La Roumanie a donné à la scène internationale des musiciens brillants, du violoniste et compositeur Georges Enesco aux pianistes Dinu Lipatti, Clara Haskil que Charlie Chaplin qualifiait de "génie" ou Radu Lupu.

Nombre de Roumains jouent dans les grands orchestres d'Europe comme Liviu Prunaru, premier violon solo au Concertgebouw d'Amsterdam.

Mais une ombre plane aujourd'hui sur la relève en raison de la faiblesse des financements pour la culture et du manque d'intérêt des gouvernements successifs pour un secteur qui collectionne pourtant les succès à l'étranger dans le cinéma, la peinture et la musique.

En 2014, le budget du ministère de la culture baissera à moins de 130 millions d'euros dans un pays de 20 millions d'habitants. C'est cinq fois moins qu'en Pologne, une goutte d'eau par rapport aux milliards dédiés à ce secteur en France.

Depuis 2008, en raison de la crise économique, le recrutement de musiciens dans les orchestres d'Etat a été gelé, privant de perspectives une partie des jeunes. Si des postes devraient se débloquer, le niveau dérisoire des salaires pose problème.

Un jeune musicien qui entre dans un orchestre gagne de 200 euros à 350 euros par mois.

"C'est très dur d'être un jeune musicien professionnel en Roumanie. Chacun d'entre nous fait face à un dilemme: continuer ou pas, rester ici ou partir à l'étranger", confie à l'AFP Roxana Oprea violoniste de 28 ans à l'Orchestre de Targu Mures (nord-ouest).

Roxana est malgré tout restée car elle croit "que sans la culture les gens ne sont pas complets".

Mais surtout deux grands noms roumains de la musique, le violoncelliste Marin Cazacu et le chef d'orchestre Cristian Mandeal ont su redonner espoir à sa génération en créant "l'Orchestre national des jeunes" en 2008.

Financé majoritairement par des fonds privés --l'Etat ne contribue qu'à hauteur d'environ 5%-- l'orchestre sélectionne les jeunes les plus talentueux dans tout le pays mais pas uniquement sur leur virtuosité.

"Nous regardons aussi leur capacité à jouer avec d'autres", explique à l'AFP M. Cazacu.

Longtemps, l'école roumaine "a éduqué les jeunes comme des individualistes pour devenir le plus grand soliste du monde sans donner la culture du jouer ensemble", raconte cet homme, mécène pour des jeunes de tous âges.

Mais grâce aux prestigieux musiciens invités, les jeunes ont redécouvert la noblesse de la musique symphonique et du collectif.
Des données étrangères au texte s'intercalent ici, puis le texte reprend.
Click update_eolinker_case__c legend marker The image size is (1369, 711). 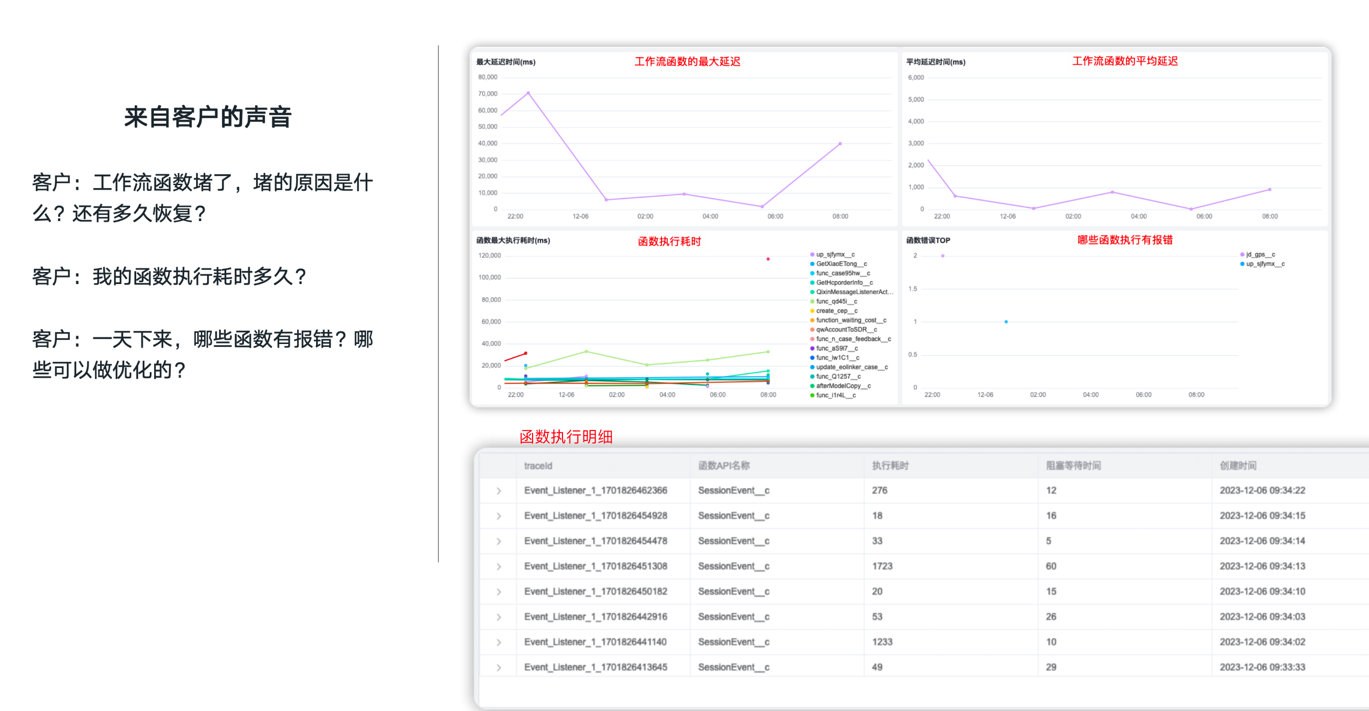pos(812,367)
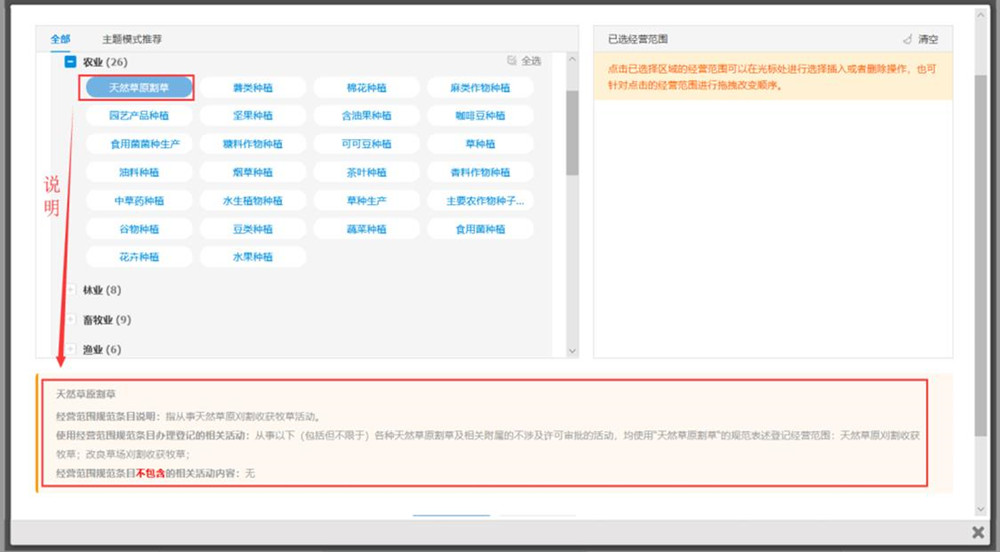Pick the 茶叶种植 option
Viewport: 1000px width, 552px height.
coord(366,172)
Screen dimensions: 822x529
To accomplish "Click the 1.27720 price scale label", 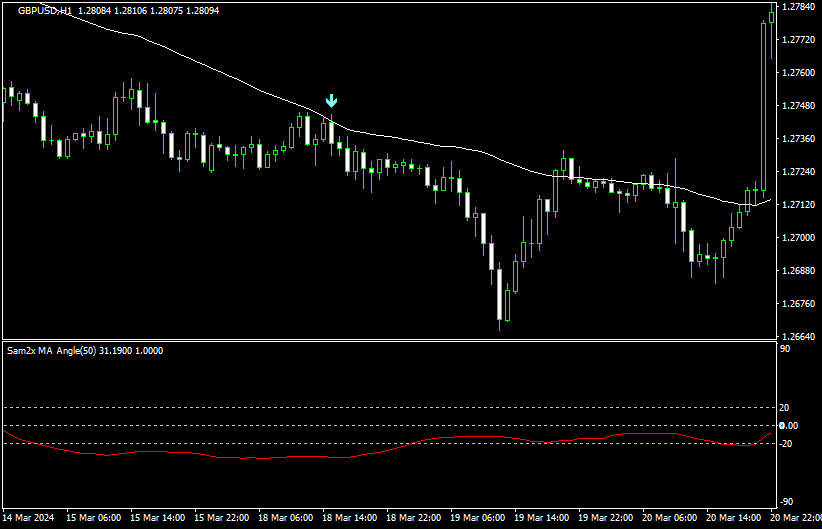I will click(x=798, y=40).
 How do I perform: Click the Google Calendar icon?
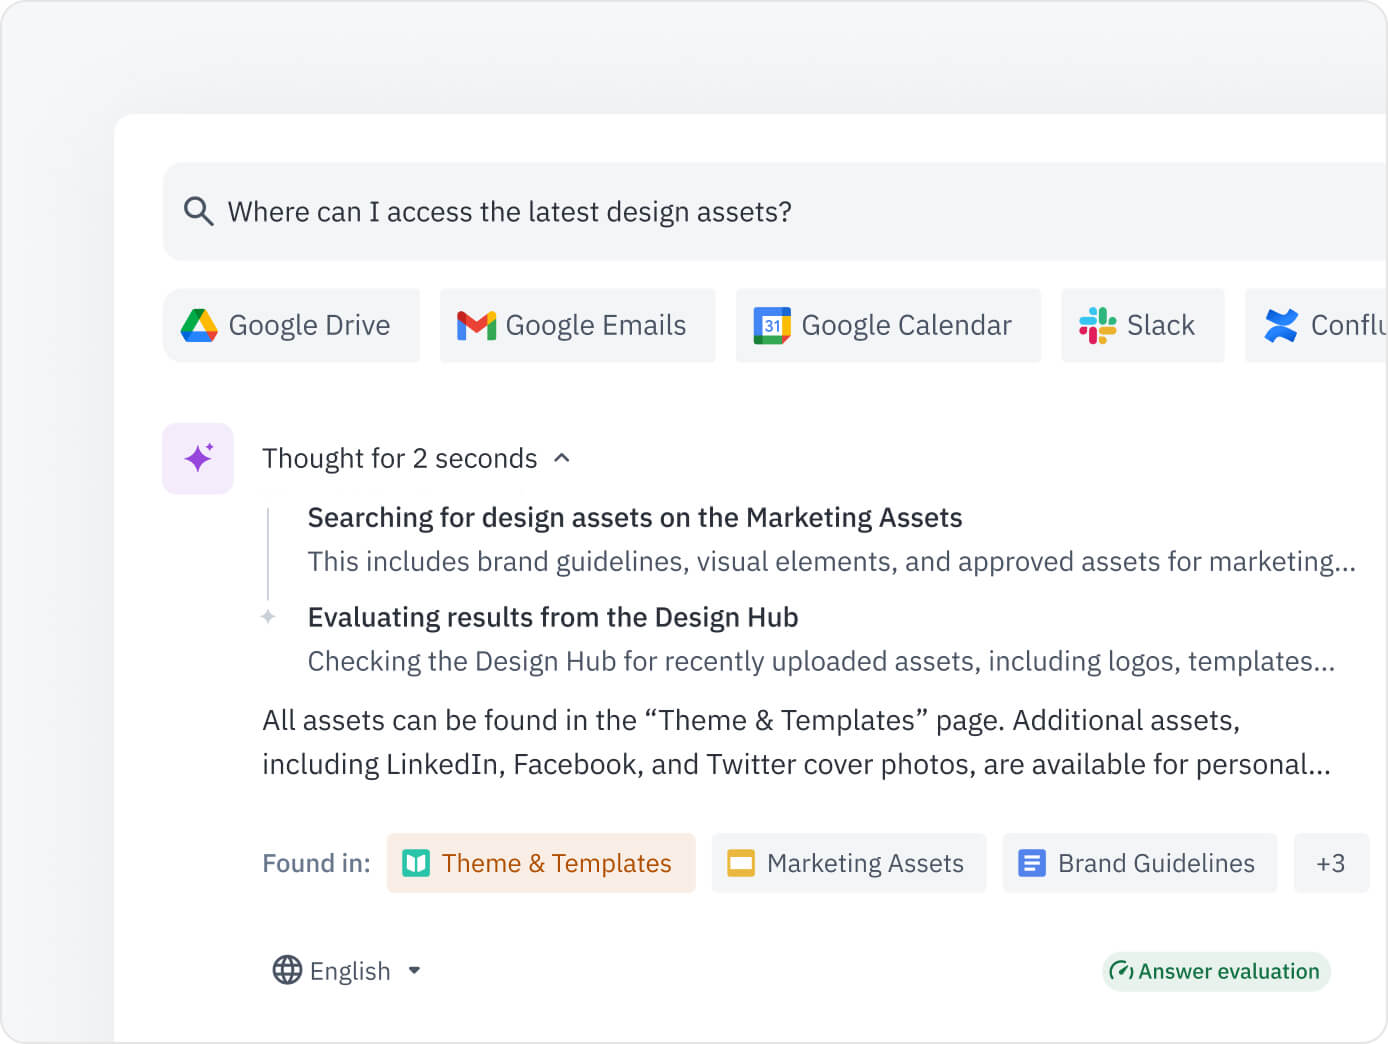point(769,325)

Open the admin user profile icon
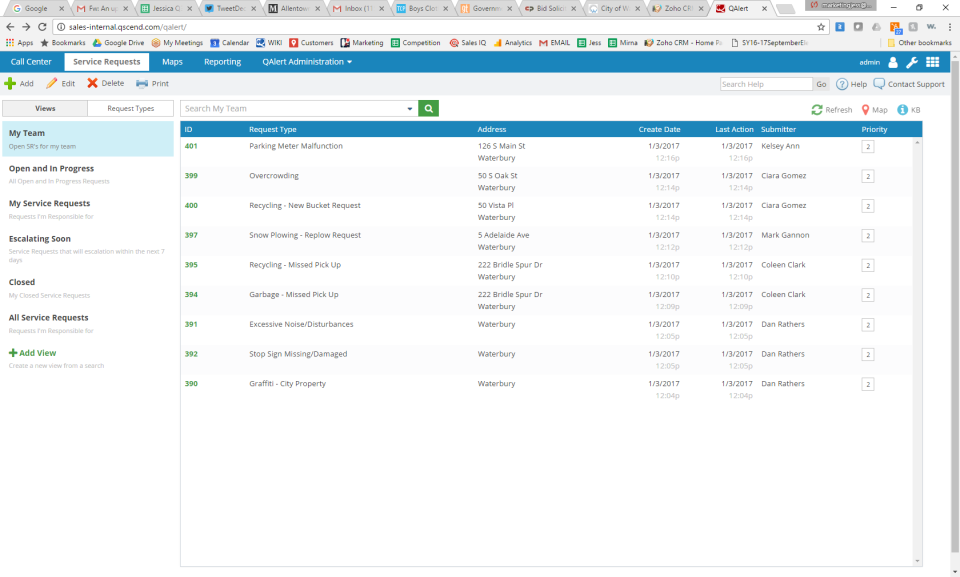point(891,61)
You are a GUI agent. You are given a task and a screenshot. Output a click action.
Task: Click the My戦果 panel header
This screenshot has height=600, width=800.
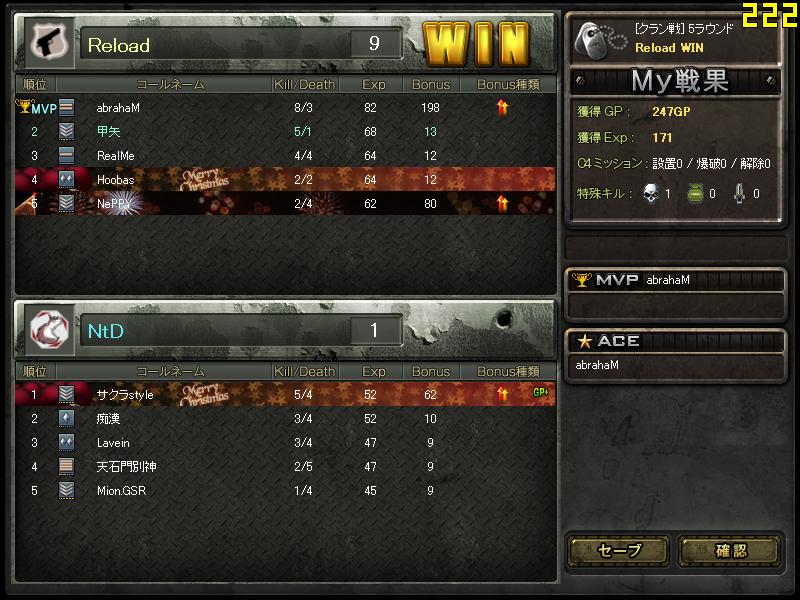point(676,81)
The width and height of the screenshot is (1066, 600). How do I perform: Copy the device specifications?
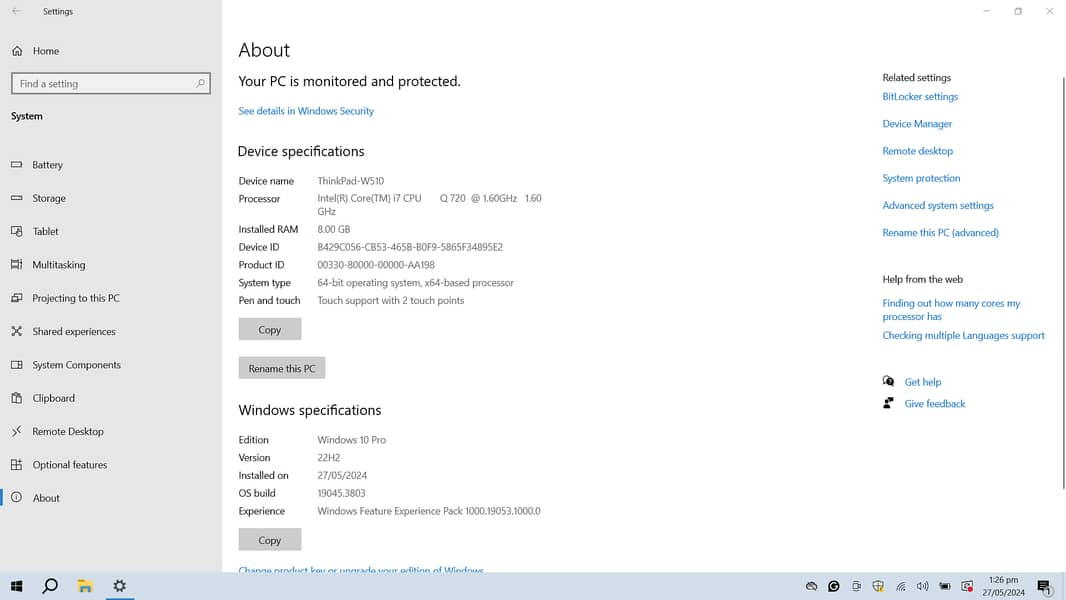click(269, 329)
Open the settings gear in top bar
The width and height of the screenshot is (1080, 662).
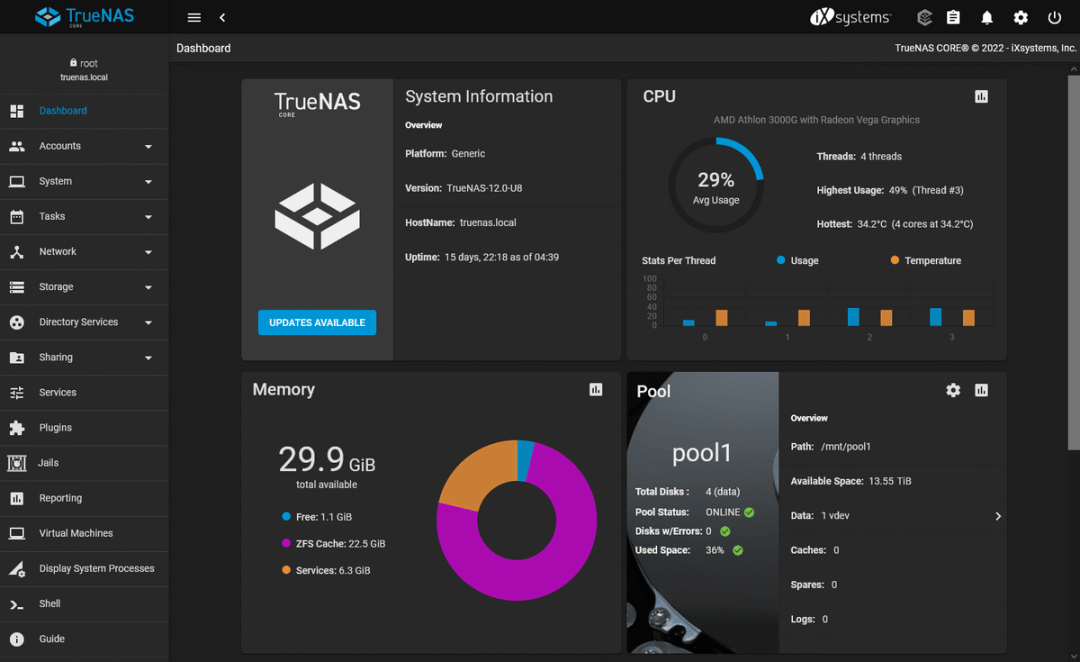pos(1020,18)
"Aujourd'hui, ils sont au niveau des plus grands orchestres de jeunesse en Europe", juge le chef d'orchestre Lawrence Foster qui les a dirigés durant le festival Enesco.

"Certains professionnels ne peuvent que rêver d'une telle présence", a estimé le quotidien allemand Tagespiegel après le festival Young Euro Classic.

"Tout ce qu'a réalisé cet orchestre était vu comme une mission impossible mais l'altruisme de notre équipe, le dévouement des musiciens et de ceux qui nous soutiennent l'ont rendu possible", souligne M. Cazacu.

Il raconte avec humour que pour pallier les faibles budgets, il est "à la fois le directeur musical, la secrétaire, l'homme à tout faire" de l'Orchestre.

Les musiciens donnent aussi un coup de main pour la logistique lorsque l'Orchestre doit voyager à l'étranger tandis que nombre d'intervenants de prestige viennent volontairement.

"J'ai peur parfois que les meilleurs de ceux que nous avons formés partent à l'étranger car là-bas ils peuvent jouer dans n'importe quel orchestre professionnel, c'est compréhensible mais dommage pour le public roumain. J'ai aussi peur parfois que beaucoup de jeunes qui voient qu'ils n'ont aucun soutien (en Roumanie) depuis des années perdent l'espérance", confie-t-il.

Etoile montante, Alexandra Dariescu, 28 ans, a quitté la Roumanie pour la Grande-Bretagne il y a neuf ans. Elle qui a été la première pianiste roumaine à jouer au Royal Albert Hall de Londres aux côtés du Royal Philharmonic Orchestra rappelle qu'au Royaume-Uni, de nombreux particuliers et fondations soutiennent les jeunes musiciens.

"En Roumanie, on devrait davantage se serrer les coudes", dit-elle.

Marin Cazacu garde l'espoir: "L'avenir... je ne le vois qu'avec un soutien minimum de l'Etat et des compagnies privées. Je vieillis, un jour, la santé, le temps ne me permettront plus de poursuivre mais cet orchestre doit vivre car il est essentiel pour l'avenir du pays".